Tonya Papanikolas reporting A tragic accident claims the life of a West Valley City toddler, and brings to light how unsafe backing out of a driveway can be.
The accident happened around 9 last night as the toddler's uncle backed out of the driveway. He apparently didn't see the little girl, and ran over her.
Today 18 month old Jessica Motzkus' picture adorns the front of the house, with the words "we love and miss you."
Family, friends and neighbors have also created a small memorial to the little girl on the front lawn.
They've brought stuffed animals, flowers and posters to lay in honor of the toddler... whose death has hit close to home.
Pat Mumford, Neighbor: "I have small children at home and I think, that could have been us."
Many people realize it's an accident that can happen when you least expect it. But there are some things you can do to avoid a tragedy like this.
An accident like this is something no family ever wants to deal with. But little kids are often in areas a car can't see, especially when they're playing on the ground.
The case in West Valley did happen with a van, which is higher off the ground. But we found today, it's not just vans and larger SUVs that pose a problem.
West Valley police say several children were playing outside while a man was inside visiting family members. When it was time for the man to leave, he backed up his white company van and didn't see his 18-month-old niece behind the car.
Sgt. Steve Angell, West Valley Police Dept.: "From what I've gathered, it looks as if she was completely in a blind spot and there was no way he could have seen her as he was backing up."
Jessica Motzkus was flown by medical helicopter to Primary Children's Medical Center. But she didn't make it through the night. A safety group called Kids and Cars says last year, at least 72 children in the U.S. were killed in similar accidents.
Sgt. Shawn Judd, Utah Highway Patrol: "Probably the best thing you can do is to simply walk around your vehicle and make sure the area is clear, especially if you're in an area where there is small children."
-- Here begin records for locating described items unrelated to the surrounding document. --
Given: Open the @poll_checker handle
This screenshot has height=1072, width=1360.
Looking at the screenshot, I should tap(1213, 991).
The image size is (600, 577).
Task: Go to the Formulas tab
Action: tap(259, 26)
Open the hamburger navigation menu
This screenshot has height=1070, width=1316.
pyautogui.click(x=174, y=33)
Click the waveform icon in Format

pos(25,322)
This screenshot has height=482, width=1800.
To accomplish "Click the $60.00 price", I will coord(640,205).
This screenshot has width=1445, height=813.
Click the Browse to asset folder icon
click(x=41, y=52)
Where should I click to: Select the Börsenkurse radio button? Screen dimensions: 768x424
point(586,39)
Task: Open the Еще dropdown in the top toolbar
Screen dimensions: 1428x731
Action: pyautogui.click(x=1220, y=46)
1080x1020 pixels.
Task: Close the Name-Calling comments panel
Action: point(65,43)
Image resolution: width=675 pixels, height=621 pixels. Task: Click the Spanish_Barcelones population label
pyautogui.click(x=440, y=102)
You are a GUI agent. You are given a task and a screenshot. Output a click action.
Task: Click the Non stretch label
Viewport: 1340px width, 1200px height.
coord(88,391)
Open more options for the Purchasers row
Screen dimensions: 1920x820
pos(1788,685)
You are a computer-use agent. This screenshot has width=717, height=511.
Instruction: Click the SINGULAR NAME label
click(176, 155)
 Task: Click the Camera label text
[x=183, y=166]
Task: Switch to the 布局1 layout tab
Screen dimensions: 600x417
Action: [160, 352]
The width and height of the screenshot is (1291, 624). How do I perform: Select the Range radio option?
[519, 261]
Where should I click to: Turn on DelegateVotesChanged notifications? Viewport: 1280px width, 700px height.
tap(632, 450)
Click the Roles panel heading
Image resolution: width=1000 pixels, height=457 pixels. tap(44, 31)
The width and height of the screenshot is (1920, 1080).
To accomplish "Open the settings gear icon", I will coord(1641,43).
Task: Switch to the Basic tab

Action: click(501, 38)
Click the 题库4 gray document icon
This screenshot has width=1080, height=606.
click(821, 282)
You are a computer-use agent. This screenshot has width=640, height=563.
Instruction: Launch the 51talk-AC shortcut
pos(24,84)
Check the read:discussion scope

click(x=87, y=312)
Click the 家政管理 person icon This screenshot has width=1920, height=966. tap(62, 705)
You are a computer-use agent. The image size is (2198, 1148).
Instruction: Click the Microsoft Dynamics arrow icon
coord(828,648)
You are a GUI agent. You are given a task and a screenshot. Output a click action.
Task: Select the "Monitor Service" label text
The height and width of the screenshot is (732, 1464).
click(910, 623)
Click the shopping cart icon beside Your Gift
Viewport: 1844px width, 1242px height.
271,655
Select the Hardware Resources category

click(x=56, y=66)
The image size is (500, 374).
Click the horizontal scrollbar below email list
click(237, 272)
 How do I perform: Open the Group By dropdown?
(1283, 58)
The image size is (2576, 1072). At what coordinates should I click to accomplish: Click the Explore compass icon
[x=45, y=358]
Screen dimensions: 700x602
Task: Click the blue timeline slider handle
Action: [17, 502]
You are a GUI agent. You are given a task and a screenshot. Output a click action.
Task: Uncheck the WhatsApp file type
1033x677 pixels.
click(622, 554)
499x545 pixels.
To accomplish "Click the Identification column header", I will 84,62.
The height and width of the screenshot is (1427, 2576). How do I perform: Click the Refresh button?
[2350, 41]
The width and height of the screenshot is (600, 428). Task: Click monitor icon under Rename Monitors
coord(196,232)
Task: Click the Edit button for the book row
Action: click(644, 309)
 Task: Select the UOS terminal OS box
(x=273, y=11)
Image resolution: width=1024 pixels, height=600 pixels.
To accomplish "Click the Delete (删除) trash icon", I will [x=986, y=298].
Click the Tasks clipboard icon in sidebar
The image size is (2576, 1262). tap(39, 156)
So how far can you see behind your car? And how big is that blind spot area? We decided to put these questions to the test.
As I sat in an SUV, Sgt. Judd placed a stack of cones two feet high behind the car. He moved them until I could see the top of them... and then we measured the distance to the bumper.
Sgt. Shawn Judd, Utah Highway Patrol: "It's 21 feet."
Then we did the same thing in a car. And we were surprised by the results.
Sgt. Shawn Judd, Utah Highway Patrol: "It's 22 and a half feet."
And then there's the issue of the blind spot.
Sgt. Shawn Judd, Utah Highway Patrol: "There's just areas that you're not gonna be able to see. So it shows you just have to be very aware of what's behind you before you start backing up."
The position you have in a car can also help a little.
It's best to put one hand on the seat next to you and twist to look over your shoulder. This gives you an additional few inches of vision out the back window.
Of course, each car is different so it's best to know where your kids are at all times.